E o professor de Joinville? Quantos mais iguais a ele andarão por aí, deseducando crianças e adolescente? É preciso um inquérito, uma investigação pra saber se ele deve ser exemplarmente punido por incentivo ao crime? Ou o vídeo gravado pelos estudantes é mais que suficiente para expurgá-lo do convívio social?
Nestes tempos ideologia do ódio, de desinformação, de muita conversa virtual, de muito toque na tela e nas teclas e quase nenhum toque na pele, me parece que um pouco de conversa cara a cara, mão na mão, olho no olho pode ser mais efetivo que todos os grupos de trabalho, as comissões, as audiências públicas em gabinetes oficiais.

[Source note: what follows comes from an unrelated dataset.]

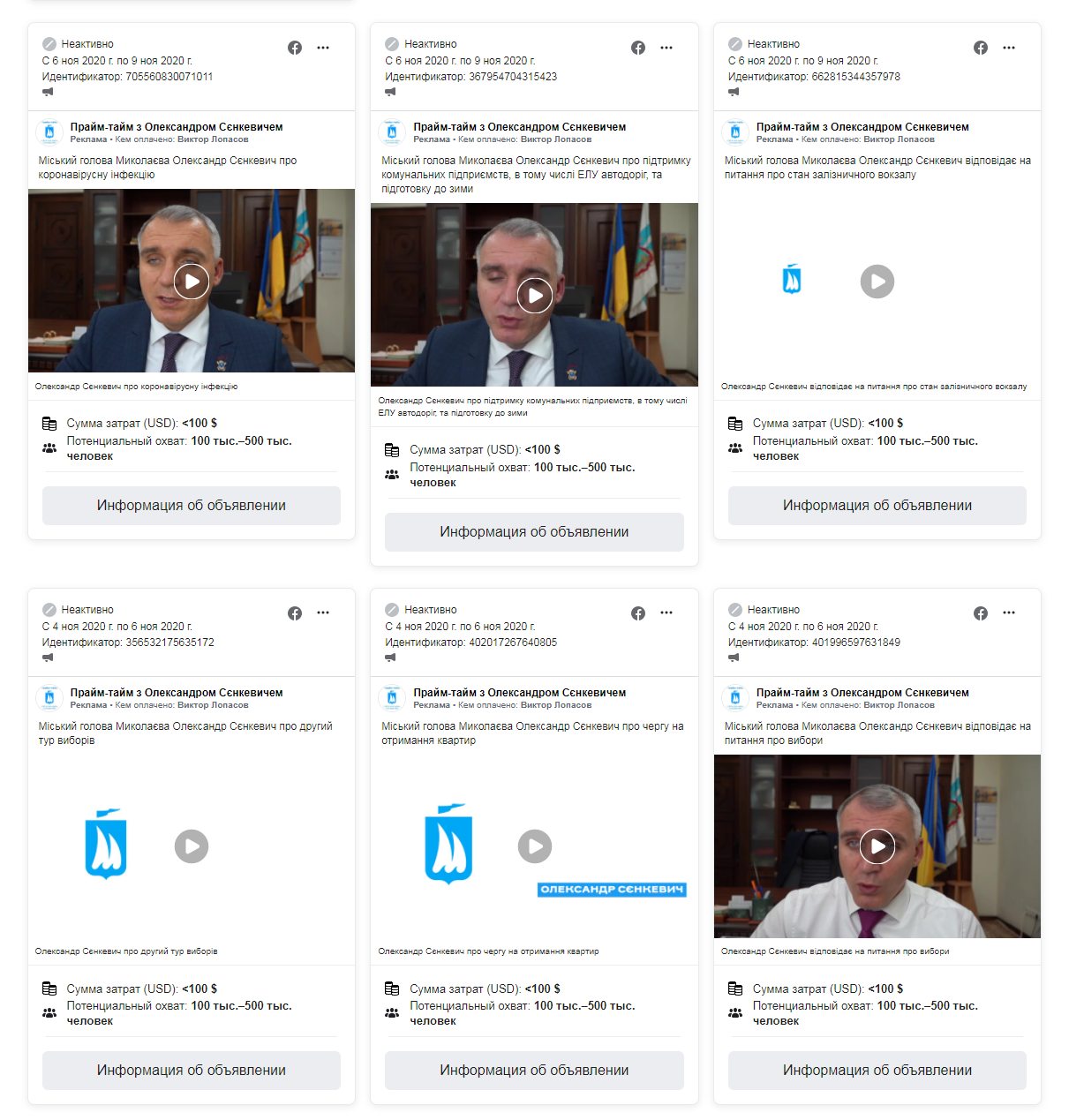The image size is (1084, 1120).
Task: Play video about підтримку комунальних підприємств
Action: (535, 296)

Então, reforço a minha sugestão. A partir de hoje, todas as escolas e creches do Brasil estão obrigadas a reunir uma vez por mês, pelo menos, professores, pais de alunos, lideranças da comunidade, representantes das prefeituras e governos estaduais e especialistas em comportamento humano para conversas sobre a vida, sobre as relações familiares, sobre os problemas do bairro, sobre o ensino e a educação. E, principalmente, sobre o uso correto e civilizado das redes sociais, essas ferramentas de comunicação que estão se transformando em vírus de uma pandemia de violência.
Essas conversas podem ser bem mais eficazes na prevenção desses tristes desvios comportamentais que assolam as cidades do que patrulhas policiais circulando em volta das escolas.

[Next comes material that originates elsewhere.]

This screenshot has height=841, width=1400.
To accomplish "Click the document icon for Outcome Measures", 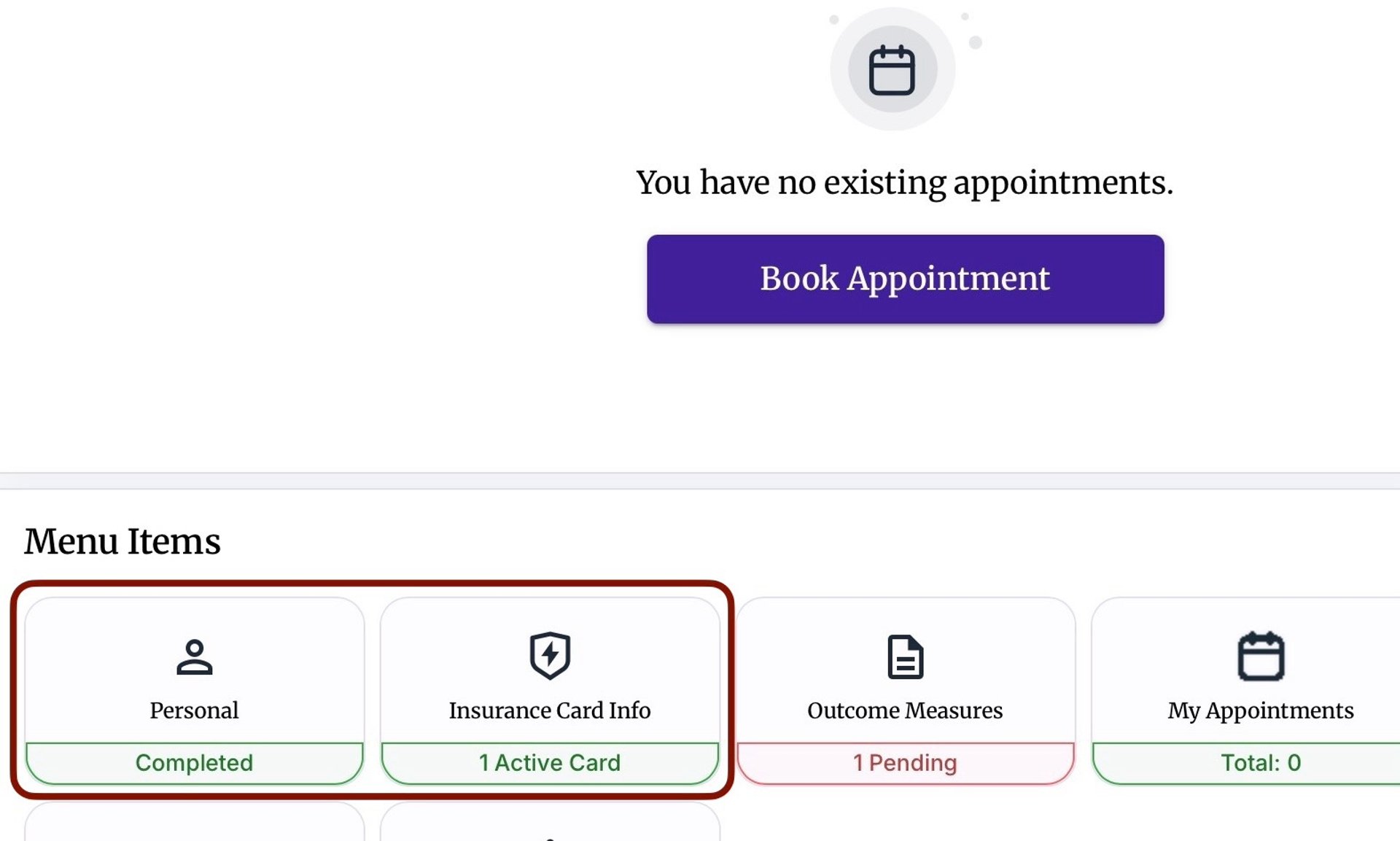I will coord(905,657).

Para encerrar, um apelo a suas excelências as senhoras e os senhores deputados federais: acelerem a aprovação de uma lei de regulação das redes sociais para punir com rigor quem divulgue fake news, desinformação e mensagens de ódio. E mostrem pra gente que não estão em Brasília só para garantir os seus próprios interesses, os interesses de grupos setoriais, nem só os interesses da sua região. Provem para o Brasil que estão aí para ajudar a fazer um Brasil mais justo e mais igual.